■ **Task instructions**: Lay out everything from the start of the records down to the line containing "tap(1905, 58)", both ends included, as a Markdown table with the columns Index and Entry. Give one row per line, numbering them in Index, and leave out blank lines.

────────────────────────────────────────

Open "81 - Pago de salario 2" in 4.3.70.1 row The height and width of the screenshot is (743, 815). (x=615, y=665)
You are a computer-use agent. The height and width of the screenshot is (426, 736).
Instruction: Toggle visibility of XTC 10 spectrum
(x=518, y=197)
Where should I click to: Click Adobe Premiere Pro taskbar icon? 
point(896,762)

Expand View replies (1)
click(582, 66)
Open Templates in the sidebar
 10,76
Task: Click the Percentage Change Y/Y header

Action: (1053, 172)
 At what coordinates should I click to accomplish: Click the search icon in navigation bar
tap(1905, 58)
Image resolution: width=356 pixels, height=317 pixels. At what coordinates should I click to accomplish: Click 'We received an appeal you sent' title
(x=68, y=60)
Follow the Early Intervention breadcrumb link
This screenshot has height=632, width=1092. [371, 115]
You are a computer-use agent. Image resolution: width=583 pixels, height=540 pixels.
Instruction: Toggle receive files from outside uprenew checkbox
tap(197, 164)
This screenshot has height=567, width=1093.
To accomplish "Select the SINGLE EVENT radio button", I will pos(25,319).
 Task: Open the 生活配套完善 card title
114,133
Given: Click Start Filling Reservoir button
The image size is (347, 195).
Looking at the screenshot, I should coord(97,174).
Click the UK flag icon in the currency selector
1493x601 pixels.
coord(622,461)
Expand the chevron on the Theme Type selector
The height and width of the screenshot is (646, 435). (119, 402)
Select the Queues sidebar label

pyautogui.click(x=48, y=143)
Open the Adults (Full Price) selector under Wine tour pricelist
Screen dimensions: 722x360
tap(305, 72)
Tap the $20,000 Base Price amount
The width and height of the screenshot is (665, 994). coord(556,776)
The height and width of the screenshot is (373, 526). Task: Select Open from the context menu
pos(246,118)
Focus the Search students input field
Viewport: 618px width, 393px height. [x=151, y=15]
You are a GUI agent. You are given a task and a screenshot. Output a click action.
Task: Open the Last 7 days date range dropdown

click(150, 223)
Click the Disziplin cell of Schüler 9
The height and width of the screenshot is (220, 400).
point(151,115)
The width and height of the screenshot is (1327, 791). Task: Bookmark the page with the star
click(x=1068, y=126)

────────────────────────────────────────

■ **Full output**:
| Index | Entry |
|---|---|
| 1 | Open "81 - Pago de salario 2" in 4.3.70.1 row The height and width of the screenshot is (743, 815). (x=615, y=665) |
| 2 | You are a computer-use agent. The height and width of the screenshot is (426, 736). |
| 3 | Instruction: Toggle visibility of XTC 10 spectrum |
| 4 | (x=518, y=197) |
| 5 | Where should I click to: Click Adobe Premiere Pro taskbar icon?  |
| 6 | point(896,762) |
| 7 | Expand View replies (1) |
| 8 | click(582, 66) |
| 9 | Open Templates in the sidebar |
| 10 |  10,76 |
| 11 | Task: Click the Percentage Change Y/Y header |
| 12 | Action: (1053, 172) |
| 13 |  At what coordinates should I click to accomplish: Click the search icon in navigation bar |
| 14 | tap(1905, 58) |